E. coli Genome Assembly with Long Reads
Now, we’ll use long sequencing reads to assemble the E. coli genome. Long sequencing reads are better at resolving repeats and typically give much more contiguous assemblies. Long reads need to use a different assembly strategy. For this tutorial, we’ll use flye to assemble the PacBio HiFi dataset. Flye is a state-of-the-art assembler that is quite fast to run. Like Spades it is easy to configure as we only need to tell it the type of data we are using:
flye --out-dir ecoli_pacbio_flye --threads 4 --pacbio-hifi ecoli_pacbio.fastq
After the assembly completes, copy it to your assemblies directory:
cp ecoli_pacbio_flye/assembly.fasta assemblies/ecoli_pacbio_flye.fasta
Our data set also includes an Oxford Nanopore data set.

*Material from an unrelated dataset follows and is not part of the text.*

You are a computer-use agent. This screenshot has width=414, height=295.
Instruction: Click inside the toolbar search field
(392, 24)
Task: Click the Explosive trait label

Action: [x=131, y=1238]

We can now assemble it using flye - the command is very similar, we just need to tell flye we are assembling nanopore data and change the input filename:
flye --out-dir ecoli_nanopore_flye --threads 4 --nano-raw ecoli_nanopore.fastq
And we’ll copy the assembly:
cp ecoli_nanopore_flye/assembly.fasta assemblies/ecoli_nanopore_flye.fasta
Assessing the Quality of your Assemblies using a Reference
The accuracy of the genome assembly is determined by how many misassemblies (large-scale rearrangements) and consensus errors (mismatches, insertions or deletions) the assembler makes. Calculating the accuracy of an assembly typically requires the use of a reference genome. We will use the QUAST software package to assess the accuracy of the assemblies.

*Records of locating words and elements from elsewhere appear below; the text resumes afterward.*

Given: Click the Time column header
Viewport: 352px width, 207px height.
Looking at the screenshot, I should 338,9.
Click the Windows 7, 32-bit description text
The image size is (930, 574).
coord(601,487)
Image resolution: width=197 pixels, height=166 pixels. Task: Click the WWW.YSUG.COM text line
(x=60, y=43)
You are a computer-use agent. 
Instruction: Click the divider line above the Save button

Run QUAST on your three E. coli assemblies by running this command:
quast.py -R ~/CourseData/HTG_data/Module6/references/ecoli_k12.fasta assemblies/*.fasta
Using the web browser for your instance, open the QUAST PDF report (Module6/quast_results/latest/report.pdf) and try to determine which of the assemblies was a) the most complete b) the most contiguous and c) the most accurate.
Assembly Polishing
The nanopore assembly can be improved by running a “polishing” step. There are many assembly polishing programs available for nanopore data (nanopolish, racon). To demonstrate polishing we will use a program called medaka
that is particularly fast and easy to run.

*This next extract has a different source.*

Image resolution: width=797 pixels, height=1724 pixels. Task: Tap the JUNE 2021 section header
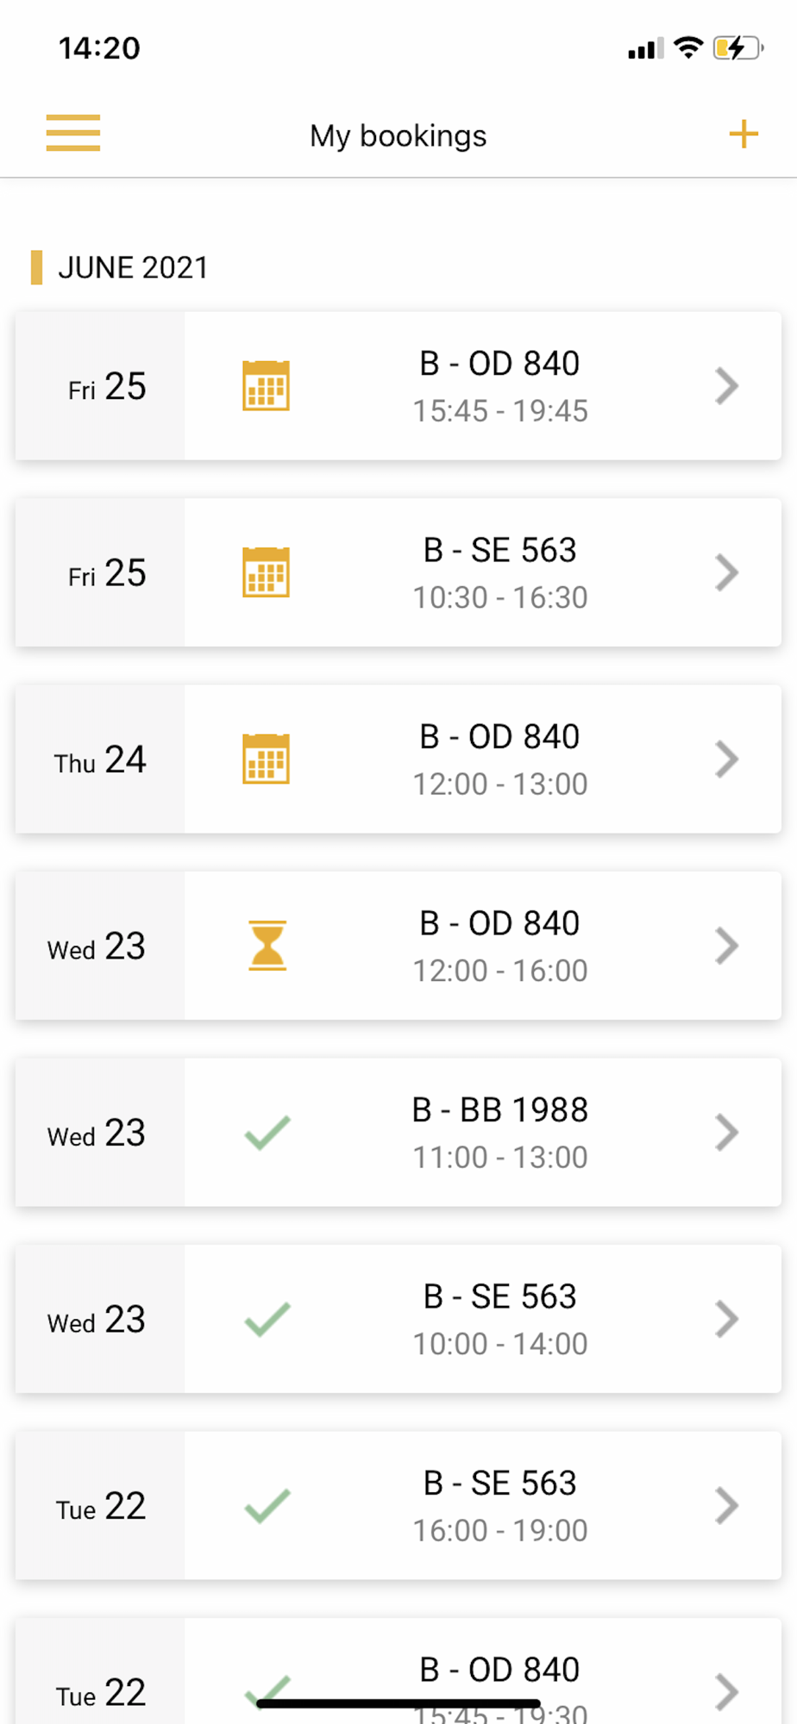[x=133, y=267]
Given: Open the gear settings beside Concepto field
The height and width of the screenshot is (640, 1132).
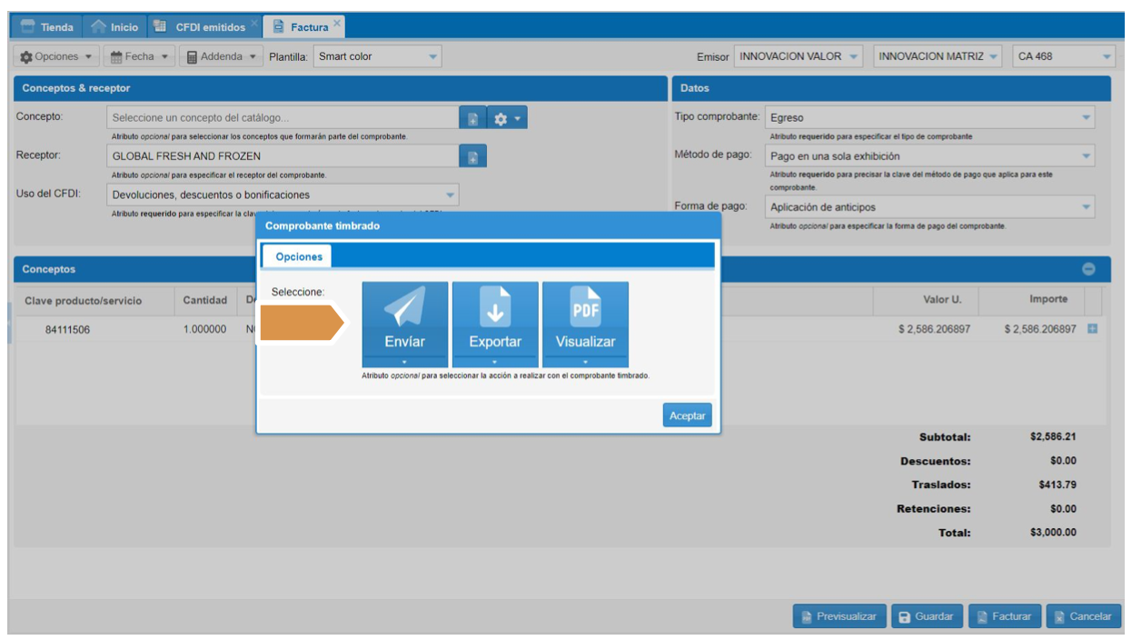Looking at the screenshot, I should (507, 118).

We’re now going to use medaka
to improve our assembly. Medaka uses a neural network which is trained to calculate a better consensus sequence for nanopore assemblies:
medaka_consensus -i ecoli_nanopore.fastq -d assemblies/ecoli_nanopore_flye.fasta -o ecoli_nanopore_medaka_polished -t 1
Now we can copy the medaka assembly to our output directory:
cp ecoli_nanopore_medaka_polished/consensus.fasta assemblies/ecoli_nanopore_flye_medaka.fasta
Now, re-run the QUAST step from above:
quast.py -R ~/CourseData/HTG_data/Module6/references/ecoli_k12.fasta assemblies/*.fasta
The report will be updated in Module6/quast_results/latest/report.html (all versions will also be stored in their own time-stamped directories in Module6/quast_results). Did the quality of your nanopore assembly improve?
Bonus Exercise (time permitting)
Now, you can try to make a hybrid assembly where reads from two technologies are assembled together. Try to use spades
to make a hybrid assembly of the Illumina and nanopore datasets. We’re not going to give you the command for this step, so you have a chance to run it on your own (hint: if you run spades.py --help
it will print the list of options that the program takes). If you are stuck ask an instructor for help!
How does the hybrid assembly compare to the illumina-only or nanopore-only assemblies?